• Task
How many separate lines in this material contain the string "Open"? Respond with the number alone.

╭─ Records for the exercise

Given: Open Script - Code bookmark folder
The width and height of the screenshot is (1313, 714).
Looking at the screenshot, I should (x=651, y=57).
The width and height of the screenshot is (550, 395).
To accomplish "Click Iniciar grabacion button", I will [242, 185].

╰─
╭─ Records for the exercise

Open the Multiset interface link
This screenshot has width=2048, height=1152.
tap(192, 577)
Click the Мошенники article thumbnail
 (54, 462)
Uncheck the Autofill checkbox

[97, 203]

╰─

• Response
2